▸ **WHAT YOU ARE ASKED TO DO**
Convert the data from the line containing "The width and" through the line containing "center [1344, 624].", inclusive, into a JSON list of strings with one string per line and no blank lines. Leave the pictures out of your answer.

▸ **DATA TO PROCESS**

::::

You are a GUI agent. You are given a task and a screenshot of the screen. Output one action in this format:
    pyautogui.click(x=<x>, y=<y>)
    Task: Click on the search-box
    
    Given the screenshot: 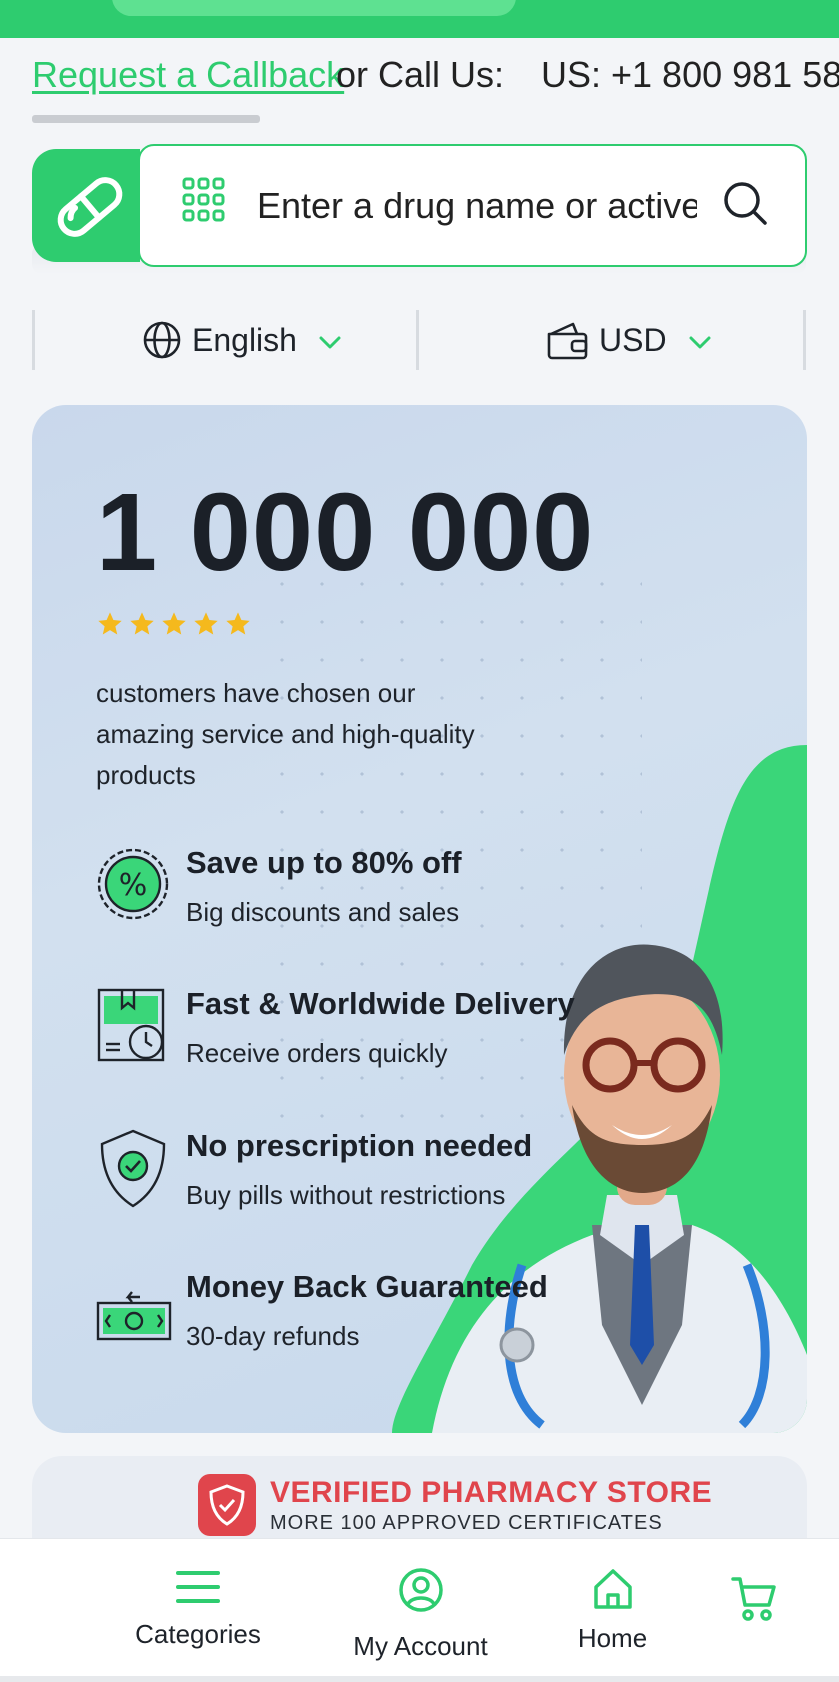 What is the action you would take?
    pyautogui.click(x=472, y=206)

::::

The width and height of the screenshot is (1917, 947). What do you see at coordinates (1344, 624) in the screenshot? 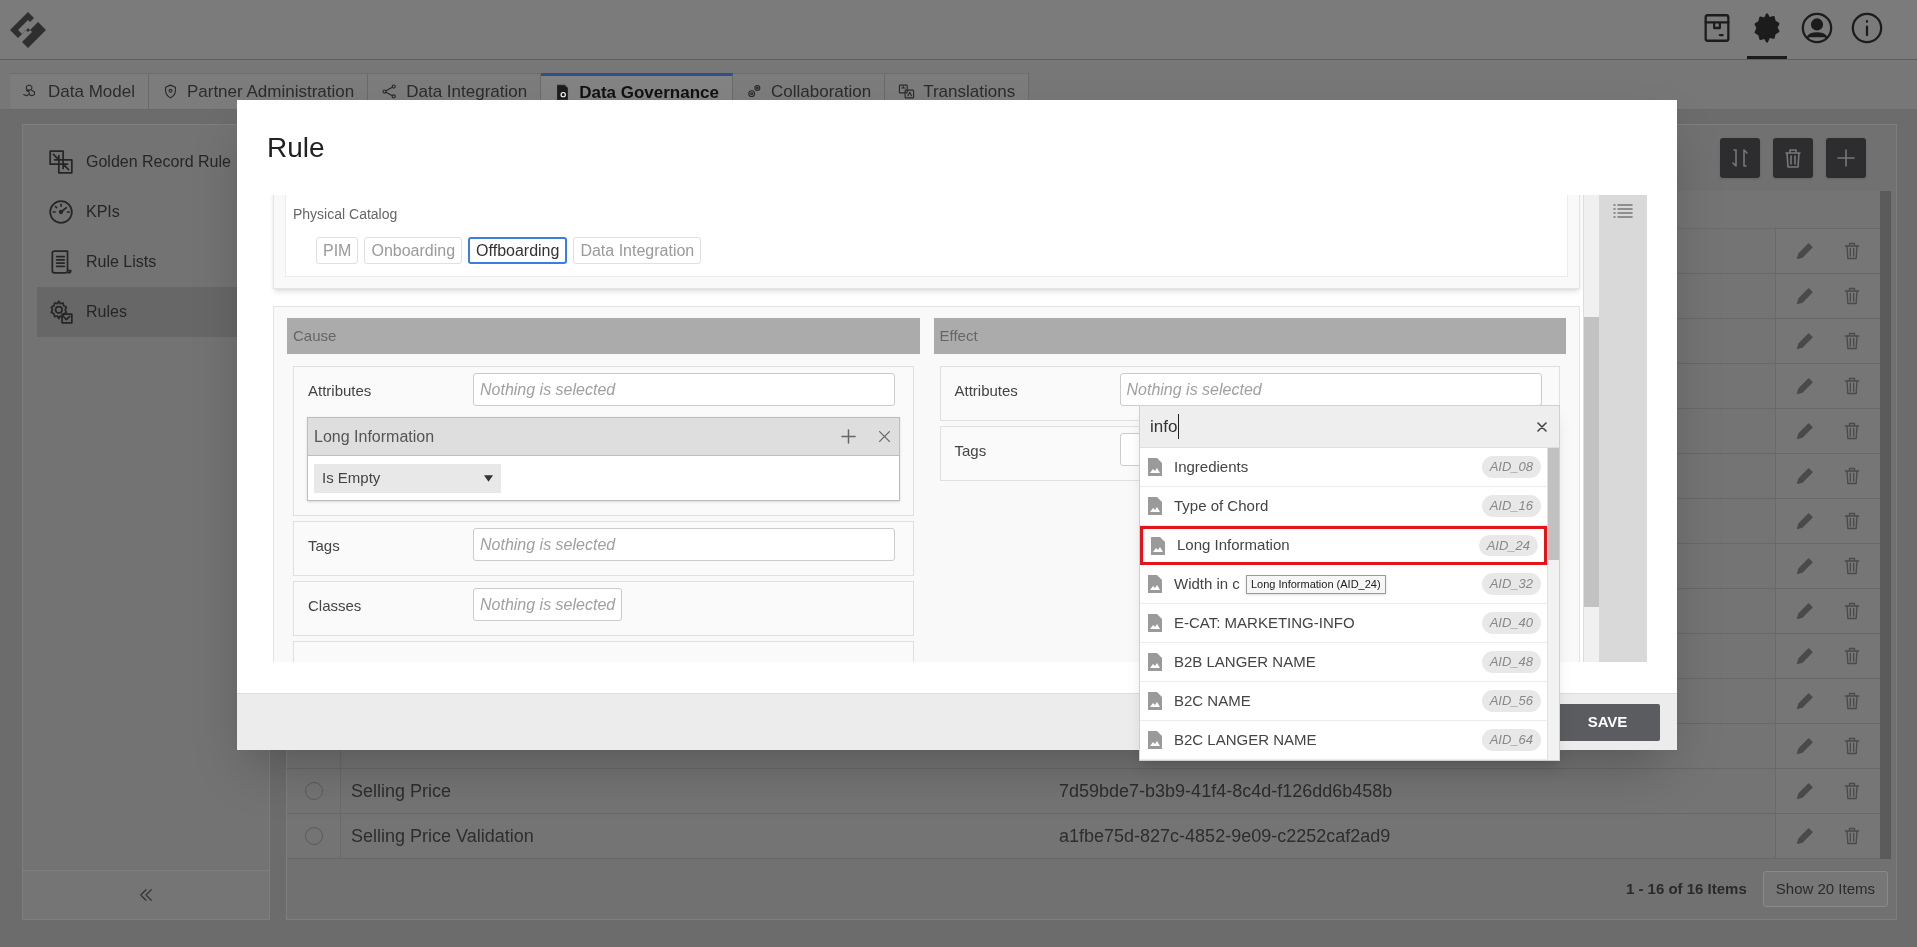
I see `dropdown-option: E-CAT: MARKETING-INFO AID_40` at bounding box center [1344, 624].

::::

▸ **SOLUTION TO THIS TASK**
[
  "The width and height of the screenshot is (1917, 947). What do you see at coordinates (1344, 624) in the screenshot? ",
  "I see `dropdown-option: E-CAT: MARKETING-INFO AID_40` at bounding box center [1344, 624]."
]